3. Сейчас почти у всех более 1 сим карты. Ну купите себе обычный махонький телефончик с кнопочками и вставьте туда симку для получения СМС кодов и голова перестанет болеть о том, что на ваш любимый смартфончик кто-то поместит недобрый троянчик и попытается что-то украсть. Опять же отключите всякого рода мобильные переводы и быстрые платежи - не верю я что есть граждане у которых в день более 5 переводов - максимум 50 в месяц, а это все можно делать спокойно, дома за чашечкой чая или кофе.
Ну и наконец для самых параноидных можно посоветовать открыть счет в банке, завести карту в этом банке, деньги распределять как в п.1, счет пополнять только в отделении банка, отключить все автоплатежи и всякие быстрые услуги по оплате и выводу средств (кроме card2card и СБП), карту уничтожить а реквизиты выучить наизусть
Он часто ходит в каске? А то есть риск, что и метеорит на голову упадёт. Начальник всё же и уметь оценить его должен. Отдельные граждане и к банкоматам бегают, и руками в них средства переводят мошенникам, в графе "сумма" указывая якобы код отмены операции...

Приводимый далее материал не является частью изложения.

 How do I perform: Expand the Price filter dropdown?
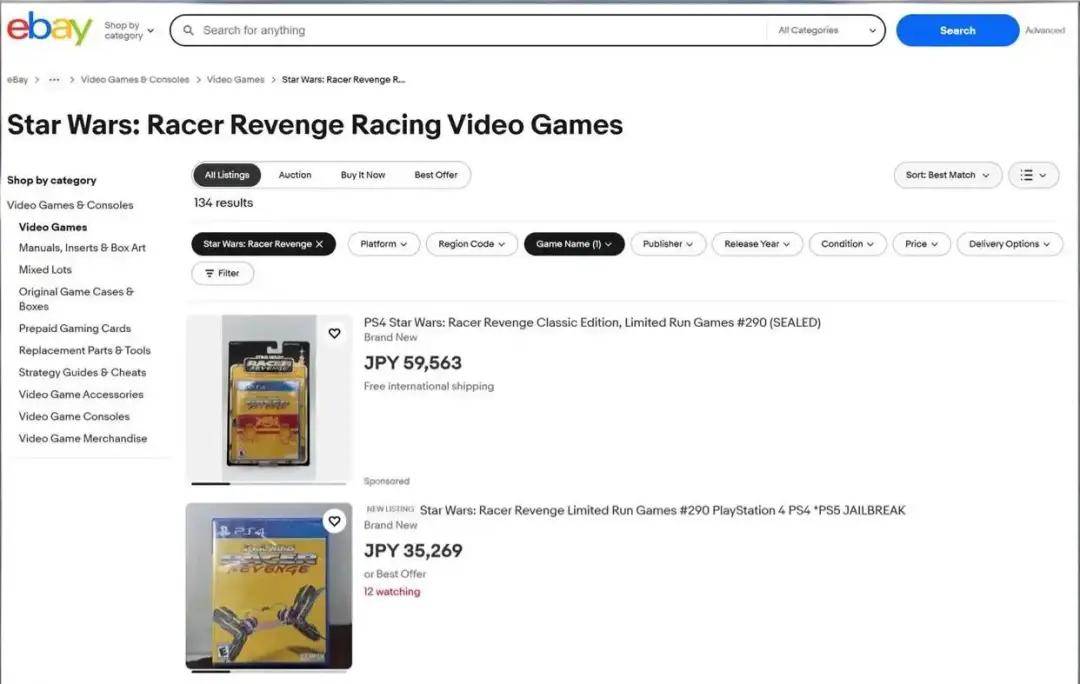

Нужно просто различать входящие и исходящие вызовы. Так-то и кодовое слово при входящем звонке называть небезопасно, но никто из экспертов почему-то не чесался заявить об этом риске.
У того же Сбера - доступ к мобильному банку подразумевает доступ ко всем счетам/картам.
В результате вы можете потерять абсолютно все сбережения.